Exercise requirements -
A word-for-word repeat of all the data is the goal.

___ Information provided ___

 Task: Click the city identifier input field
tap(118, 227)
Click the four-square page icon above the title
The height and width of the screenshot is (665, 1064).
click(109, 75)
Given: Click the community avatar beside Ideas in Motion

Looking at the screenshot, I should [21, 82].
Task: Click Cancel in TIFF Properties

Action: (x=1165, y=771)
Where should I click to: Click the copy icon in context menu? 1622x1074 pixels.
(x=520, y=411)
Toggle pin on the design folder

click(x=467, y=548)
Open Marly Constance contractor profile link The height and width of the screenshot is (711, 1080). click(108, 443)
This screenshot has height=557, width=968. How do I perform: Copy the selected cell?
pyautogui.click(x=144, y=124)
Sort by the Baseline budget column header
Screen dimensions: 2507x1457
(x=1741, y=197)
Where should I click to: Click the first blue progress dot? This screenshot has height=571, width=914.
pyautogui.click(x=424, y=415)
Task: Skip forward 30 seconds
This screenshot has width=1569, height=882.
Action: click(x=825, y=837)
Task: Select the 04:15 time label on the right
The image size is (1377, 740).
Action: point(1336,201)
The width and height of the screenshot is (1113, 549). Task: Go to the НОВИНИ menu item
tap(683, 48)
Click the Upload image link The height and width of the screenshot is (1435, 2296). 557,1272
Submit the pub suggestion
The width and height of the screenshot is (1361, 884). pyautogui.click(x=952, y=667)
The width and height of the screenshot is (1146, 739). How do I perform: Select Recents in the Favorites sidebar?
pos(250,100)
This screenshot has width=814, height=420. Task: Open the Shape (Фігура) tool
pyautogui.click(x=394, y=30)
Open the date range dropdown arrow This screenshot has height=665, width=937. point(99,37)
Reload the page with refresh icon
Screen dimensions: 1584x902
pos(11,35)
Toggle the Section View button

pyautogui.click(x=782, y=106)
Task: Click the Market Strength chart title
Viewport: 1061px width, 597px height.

___

Response for this exercise -
 Task: Click the city identifier input field
tap(118, 227)
Click the four-square page icon above the title
The height and width of the screenshot is (665, 1064).
click(109, 75)
Given: Click the community avatar beside Ideas in Motion

Looking at the screenshot, I should [21, 82].
Task: Click Cancel in TIFF Properties

Action: (x=1165, y=771)
Where should I click to: Click the copy icon in context menu? 1622x1074 pixels.
(x=520, y=411)
Toggle pin on the design folder

click(x=467, y=548)
Open Marly Constance contractor profile link The height and width of the screenshot is (711, 1080). click(108, 443)
This screenshot has height=557, width=968. How do I perform: Copy the selected cell?
pyautogui.click(x=144, y=124)
Sort by the Baseline budget column header
Screen dimensions: 2507x1457
(x=1741, y=197)
Where should I click to: Click the first blue progress dot? This screenshot has height=571, width=914.
pyautogui.click(x=424, y=415)
Task: Skip forward 30 seconds
This screenshot has width=1569, height=882.
Action: click(x=825, y=837)
Task: Select the 04:15 time label on the right
The image size is (1377, 740).
Action: point(1336,201)
The width and height of the screenshot is (1113, 549). Task: Go to the НОВИНИ menu item
tap(683, 48)
Click the Upload image link The height and width of the screenshot is (1435, 2296). 557,1272
Submit the pub suggestion
The width and height of the screenshot is (1361, 884). pyautogui.click(x=952, y=667)
The width and height of the screenshot is (1146, 739). How do I perform: Select Recents in the Favorites sidebar?
pos(250,100)
This screenshot has width=814, height=420. Task: Open the Shape (Фігура) tool
pyautogui.click(x=394, y=30)
Open the date range dropdown arrow This screenshot has height=665, width=937. point(99,37)
Reload the page with refresh icon
Screen dimensions: 1584x902
pos(11,35)
Toggle the Section View button

pyautogui.click(x=782, y=106)
Task: Click the Market Strength chart title
Viewport: 1061px width, 597px height.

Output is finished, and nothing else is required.